[Stored items from a collection]
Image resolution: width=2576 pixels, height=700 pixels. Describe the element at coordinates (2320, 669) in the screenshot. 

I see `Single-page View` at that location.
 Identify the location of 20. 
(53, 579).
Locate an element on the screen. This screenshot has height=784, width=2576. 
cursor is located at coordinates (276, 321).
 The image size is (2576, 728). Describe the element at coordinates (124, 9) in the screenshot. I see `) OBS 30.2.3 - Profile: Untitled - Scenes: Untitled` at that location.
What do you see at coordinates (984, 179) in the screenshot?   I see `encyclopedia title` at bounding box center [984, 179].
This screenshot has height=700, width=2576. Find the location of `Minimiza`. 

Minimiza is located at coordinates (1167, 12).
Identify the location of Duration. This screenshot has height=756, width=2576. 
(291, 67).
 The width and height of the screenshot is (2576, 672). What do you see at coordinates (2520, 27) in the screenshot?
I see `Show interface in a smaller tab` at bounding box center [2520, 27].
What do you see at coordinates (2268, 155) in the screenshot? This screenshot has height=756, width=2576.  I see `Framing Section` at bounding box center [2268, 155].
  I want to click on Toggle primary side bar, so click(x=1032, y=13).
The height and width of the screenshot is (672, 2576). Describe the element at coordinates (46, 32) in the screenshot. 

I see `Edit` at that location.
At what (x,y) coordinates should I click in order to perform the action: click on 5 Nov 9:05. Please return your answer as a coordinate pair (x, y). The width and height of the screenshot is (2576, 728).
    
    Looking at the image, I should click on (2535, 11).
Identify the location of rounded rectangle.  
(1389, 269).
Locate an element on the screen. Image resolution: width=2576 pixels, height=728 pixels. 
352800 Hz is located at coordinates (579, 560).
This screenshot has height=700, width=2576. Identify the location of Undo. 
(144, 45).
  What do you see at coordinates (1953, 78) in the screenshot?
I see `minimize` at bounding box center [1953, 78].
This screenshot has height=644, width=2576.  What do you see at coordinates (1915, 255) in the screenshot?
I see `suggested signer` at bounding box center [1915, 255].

(Do this)
Format every row above as a numbered list, and drop any blank lines.

(Expected answer)
1. Image resolution: width=2576 pixels, height=700 pixels. Describe the element at coordinates (2320, 669) in the screenshot. 
2. I see `Single-page View` at that location.
3.  Identify the location of 20. 
4. (53, 579).
5. Locate an element on the screen. This screenshot has height=784, width=2576. 
6. cursor is located at coordinates (276, 321).
7.  The image size is (2576, 728). Describe the element at coordinates (124, 9) in the screenshot. I see `) OBS 30.2.3 - Profile: Untitled - Scenes: Untitled` at that location.
8. What do you see at coordinates (984, 179) in the screenshot?   I see `encyclopedia title` at bounding box center [984, 179].
9. This screenshot has height=700, width=2576. Find the location of `Minimiza`. 
10. Minimiza is located at coordinates (1167, 12).
11. Identify the location of Duration. This screenshot has height=756, width=2576. 
12. (291, 67).
13.  The width and height of the screenshot is (2576, 672). What do you see at coordinates (2520, 27) in the screenshot?
14. I see `Show interface in a smaller tab` at bounding box center [2520, 27].
15. What do you see at coordinates (2268, 155) in the screenshot? This screenshot has height=756, width=2576.  I see `Framing Section` at bounding box center [2268, 155].
16.   I want to click on Toggle primary side bar, so click(x=1032, y=13).
17. The height and width of the screenshot is (672, 2576). Describe the element at coordinates (46, 32) in the screenshot. 
18. I see `Edit` at that location.
19. At what (x,y) coordinates should I click in order to perform the action: click on 5 Nov 9:05. Please return your answer as a coordinate pair (x, y). The width and height of the screenshot is (2576, 728).
20.     Looking at the image, I should click on (2535, 11).
21. Identify the location of rounded rectangle.  
22. (1389, 269).
23. Locate an element on the screen. Image resolution: width=2576 pixels, height=728 pixels. 
24. 352800 Hz is located at coordinates (579, 560).
25. This screenshot has height=700, width=2576. Identify the location of Undo. 
26. (144, 45).
27.   What do you see at coordinates (1953, 78) in the screenshot?
28. I see `minimize` at bounding box center [1953, 78].
29. This screenshot has height=644, width=2576.  What do you see at coordinates (1915, 255) in the screenshot?
30. I see `suggested signer` at bounding box center [1915, 255].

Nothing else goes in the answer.